Т.Л.: Было так много разных ролей, что затрудняюсь выделить что-то одно. Из фокинских постановок вспоминаются выступления в «Жар-птице», «Золотом петушке», «Петрушке», «Шахерезаде»; из мясинских, конечно, – его симфонические балеты; из работ Баланчина – «Балюстарда», «Котильон» и много других. Очень я любила балет «Женские причуды» на музыку Доменика Чимароза. Меня сразу поставили на роль одной из четырех девочек. Декорации написал испанец, не Пикассо, а тот, который был женат на польке. Сначала она была женой банкира, очень знаменитая, подруга Коко Шанель…
О.К.: Миcя Серт, в девичестве Мария Годебская.
Т.Л.: Спасибо! У вас мозги лучше, чем у меня. Вы очень умная. Мися Серт была очень интересной женщиной, хорошо играла на рояле, говорят.
О.К.: Расскажите, пожалуйста, о манере Фокина работать с артистами и манере Леонида Мясина: в чем они отличались и как они друг к другу вообще относились?
Т.Л.: Как относились, я затрудняюсь сказать. Фокин был постарше Мясина, и он был первым хореографом Дягилева, поэтому к нему как к ветерану все должны были относиться уважительно, в том числе и Мясин. Конечно, могла быть какая-то ревность артистическая – это у всех бывает. Но оба, будучи очень воспитанными людьми, не позволили бы себе каких-либо недоброжелательных действий по отношению друг к другу.

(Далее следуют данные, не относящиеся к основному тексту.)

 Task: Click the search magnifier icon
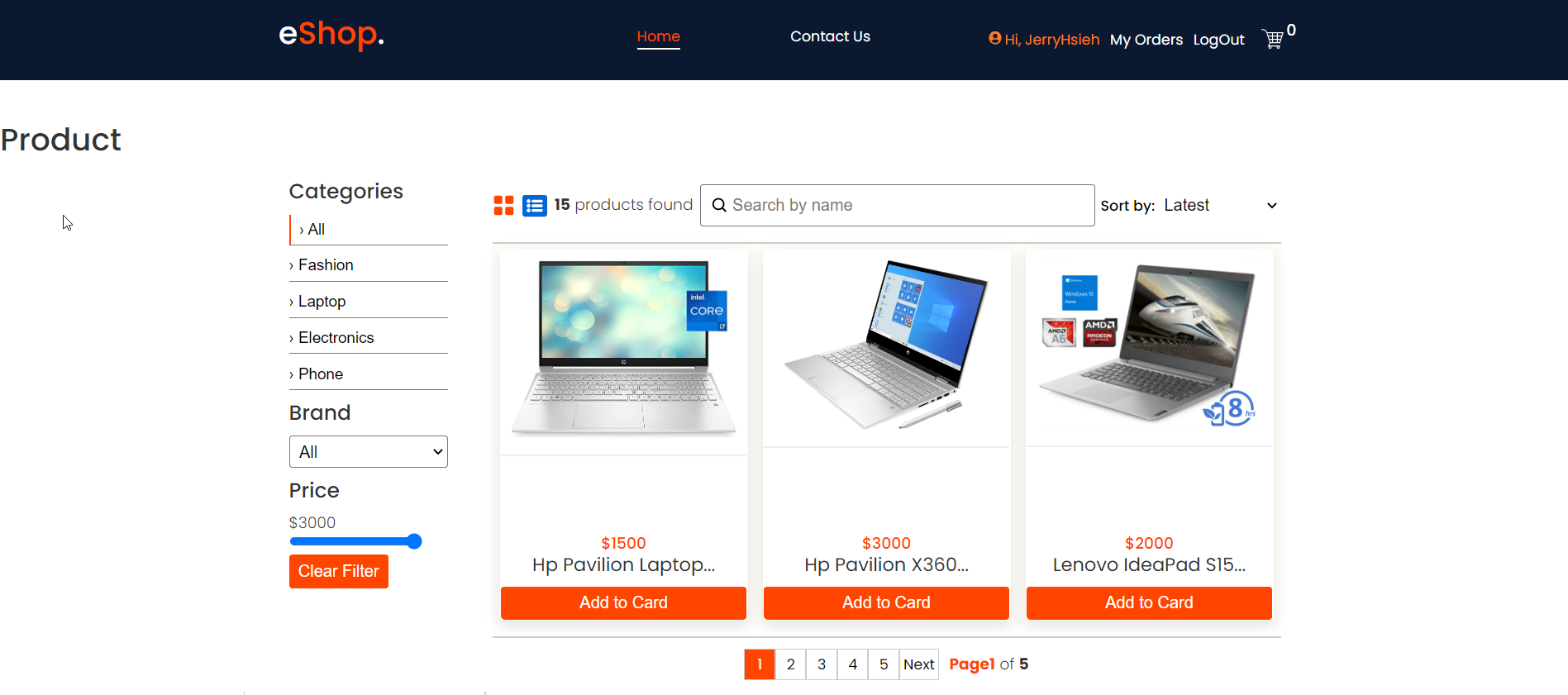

Что касается работы с артистами, то Фокина все уважали и, наверное, боялись, во всяком случае мы, новенькие, точно боялись из-за его строгости и резкости. Дело в том, что он мало что показывал, не переодевался, иногда только снимал пиджак. Артисты знали его хореографию, и мы, новобранцы, учились у них, а он или Григорьев только поправляли.
Я попала в труппу в 1939 году. Сергей Григорьев и его жена Любовь Чернышева выбрали меня и Женевьев Мулен в классе у Любови Егоровой, и в мае мы уехали в Лондон. Еще из новеньких были Таня Бешенова и Нина Попова.

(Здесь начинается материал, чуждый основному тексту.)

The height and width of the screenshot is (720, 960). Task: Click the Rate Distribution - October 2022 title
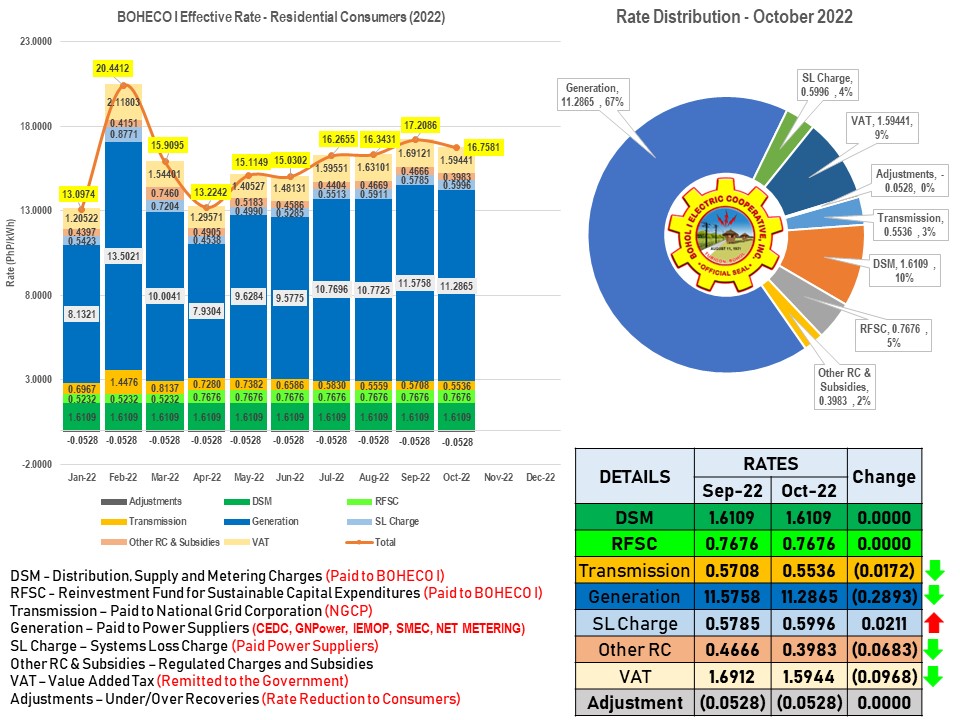(x=734, y=17)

До начала войны директором труппы был Виктор Дандре, муж Анны Павловой. Мясин уже уехал в Америку, выиграв суд у Базиля, и хореографом был Михаил Фокин. Начиналось все хорошо, я даже помню, кто давал урок – Анна Рой. По-моему, она была из Югославии. Я тогда опоздала на урок, потому что не знала Лондона и шла пешком. А первая репетиция была «Хореартиума», и меня сразу поставили в число четырех солисток. В первый же день. Кроме того, музыка 4-й симфонии Брамса, на которую был поставлен балет, – одно удовольствие.

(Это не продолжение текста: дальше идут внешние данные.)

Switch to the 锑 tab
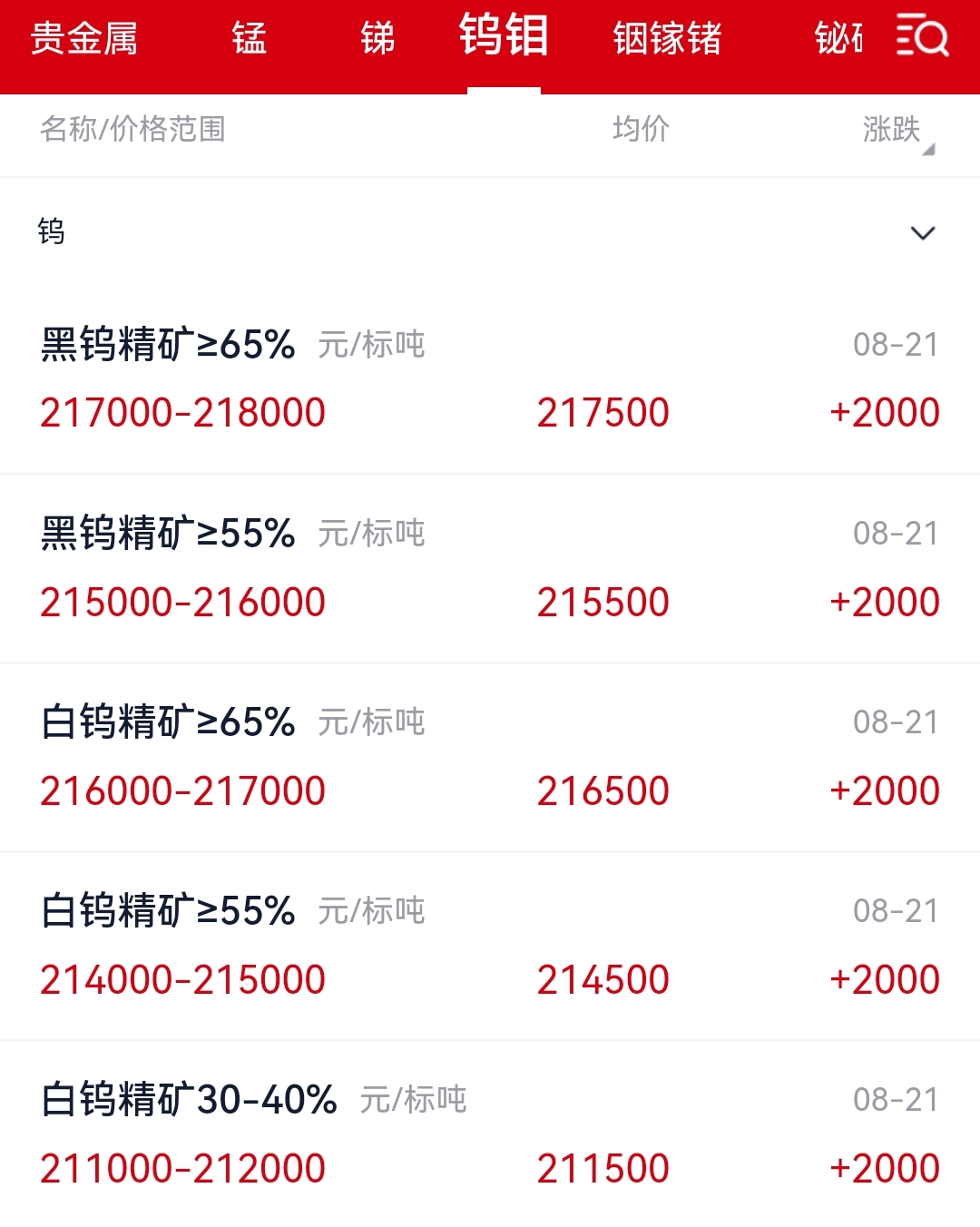Image resolution: width=980 pixels, height=1227 pixels. 377,38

Днем – «Франческа да Римини» и репетиция с Лишиным. У меня в то время были очень кудрявые волосы, и я собрала их в пучок. Он посмотрел на меня и сказал: «Что это? Вы в баню собрались?» А я считала, что хорошо придумала, что голова у меня не будет выглядеть большой…
В «Балле рюс» в 1942–1946 годах, не поверите, мы давали в неделю по девять спектаклей. В субботу и воскресенье – матине и суаре; в понедельник – отдых, со вторника начинались спектакли: матине и суаре со вторника по четверг и только в пятницу был один. Так что мы очень много танцевали. Поэтому я так хорошо все помню. Сейчас все балерины хорошо танцуют, но они плохо знают, что танцуют. У них хорошо поставлена школа и техника, но нет индивидуальности. Нужно знать, для чего каждый арабеск.